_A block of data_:
• • •

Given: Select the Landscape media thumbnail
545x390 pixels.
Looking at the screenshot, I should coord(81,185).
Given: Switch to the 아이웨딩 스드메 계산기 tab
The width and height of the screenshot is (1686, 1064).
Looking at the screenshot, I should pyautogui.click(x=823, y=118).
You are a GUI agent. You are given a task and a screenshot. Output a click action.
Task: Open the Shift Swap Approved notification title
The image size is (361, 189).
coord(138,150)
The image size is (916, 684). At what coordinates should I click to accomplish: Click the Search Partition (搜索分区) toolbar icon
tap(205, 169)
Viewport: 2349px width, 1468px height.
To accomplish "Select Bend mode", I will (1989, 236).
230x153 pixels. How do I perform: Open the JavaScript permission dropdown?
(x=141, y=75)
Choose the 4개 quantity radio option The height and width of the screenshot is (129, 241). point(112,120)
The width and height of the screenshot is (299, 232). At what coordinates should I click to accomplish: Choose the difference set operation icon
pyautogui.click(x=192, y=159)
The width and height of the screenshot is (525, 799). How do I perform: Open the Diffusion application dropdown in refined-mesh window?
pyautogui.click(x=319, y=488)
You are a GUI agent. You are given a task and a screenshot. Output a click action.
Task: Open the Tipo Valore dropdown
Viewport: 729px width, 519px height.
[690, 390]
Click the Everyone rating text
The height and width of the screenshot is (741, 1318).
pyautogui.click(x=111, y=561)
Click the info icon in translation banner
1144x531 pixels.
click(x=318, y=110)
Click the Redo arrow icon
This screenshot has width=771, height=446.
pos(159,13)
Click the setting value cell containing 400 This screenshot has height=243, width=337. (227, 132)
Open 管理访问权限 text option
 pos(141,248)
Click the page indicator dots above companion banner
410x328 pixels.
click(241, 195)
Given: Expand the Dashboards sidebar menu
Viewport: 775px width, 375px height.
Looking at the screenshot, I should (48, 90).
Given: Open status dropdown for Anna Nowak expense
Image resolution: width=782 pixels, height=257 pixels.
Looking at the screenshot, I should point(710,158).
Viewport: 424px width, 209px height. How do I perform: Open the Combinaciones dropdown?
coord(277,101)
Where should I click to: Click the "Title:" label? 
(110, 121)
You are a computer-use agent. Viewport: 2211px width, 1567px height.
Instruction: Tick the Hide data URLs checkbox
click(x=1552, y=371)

• • •

_Work to be completed_: Rewrite these lines as a Markdown table with the columns Row and Line, numbering each line and leaving out blank lines.

_In response_:
| Row | Line |
|---|---|
| 1 | Given: Select the Landscape media thumbnail |
| 2 | 545x390 pixels. |
| 3 | Looking at the screenshot, I should coord(81,185). |
| 4 | Given: Switch to the 아이웨딩 스드메 계산기 tab |
| 5 | The width and height of the screenshot is (1686, 1064). |
| 6 | Looking at the screenshot, I should pyautogui.click(x=823, y=118). |
| 7 | You are a GUI agent. You are given a task and a screenshot. Output a click action. |
| 8 | Task: Open the Shift Swap Approved notification title |
| 9 | The image size is (361, 189). |
| 10 | coord(138,150) |
| 11 | The image size is (916, 684). At what coordinates should I click to accomplish: Click the Search Partition (搜索分区) toolbar icon |
| 12 | tap(205, 169) |
| 13 | Viewport: 2349px width, 1468px height. |
| 14 | To accomplish "Select Bend mode", I will (1989, 236). |
| 15 | 230x153 pixels. How do I perform: Open the JavaScript permission dropdown? |
| 16 | (x=141, y=75) |
| 17 | Choose the 4개 quantity radio option The height and width of the screenshot is (129, 241). point(112,120) |
| 18 | The width and height of the screenshot is (299, 232). At what coordinates should I click to accomplish: Choose the difference set operation icon |
| 19 | pyautogui.click(x=192, y=159) |
| 20 | The width and height of the screenshot is (525, 799). How do I perform: Open the Diffusion application dropdown in refined-mesh window? |
| 21 | pyautogui.click(x=319, y=488) |
| 22 | You are a GUI agent. You are given a task and a screenshot. Output a click action. |
| 23 | Task: Open the Tipo Valore dropdown |
| 24 | Viewport: 729px width, 519px height. |
| 25 | [690, 390] |
| 26 | Click the Everyone rating text |
| 27 | The height and width of the screenshot is (741, 1318). |
| 28 | pyautogui.click(x=111, y=561) |
| 29 | Click the info icon in translation banner |
| 30 | 1144x531 pixels. |
| 31 | click(x=318, y=110) |
| 32 | Click the Redo arrow icon |
| 33 | This screenshot has width=771, height=446. |
| 34 | pos(159,13) |
| 35 | Click the setting value cell containing 400 This screenshot has height=243, width=337. (227, 132) |
| 36 | Open 管理访问权限 text option |
| 37 |  pos(141,248) |
| 38 | Click the page indicator dots above companion banner |
| 39 | 410x328 pixels. |
| 40 | click(241, 195) |
| 41 | Given: Expand the Dashboards sidebar menu |
| 42 | Viewport: 775px width, 375px height. |
| 43 | Looking at the screenshot, I should (48, 90). |
| 44 | Given: Open status dropdown for Anna Nowak expense |
| 45 | Image resolution: width=782 pixels, height=257 pixels. |
| 46 | Looking at the screenshot, I should point(710,158). |
| 47 | Viewport: 424px width, 209px height. How do I perform: Open the Combinaciones dropdown? |
| 48 | coord(277,101) |
| 49 | Where should I click to: Click the "Title:" label?  |
| 50 | (110, 121) |
| 51 | You are a computer-use agent. Viewport: 2211px width, 1567px height. |
| 52 | Instruction: Tick the Hide data URLs checkbox |
| 53 | click(x=1552, y=371) |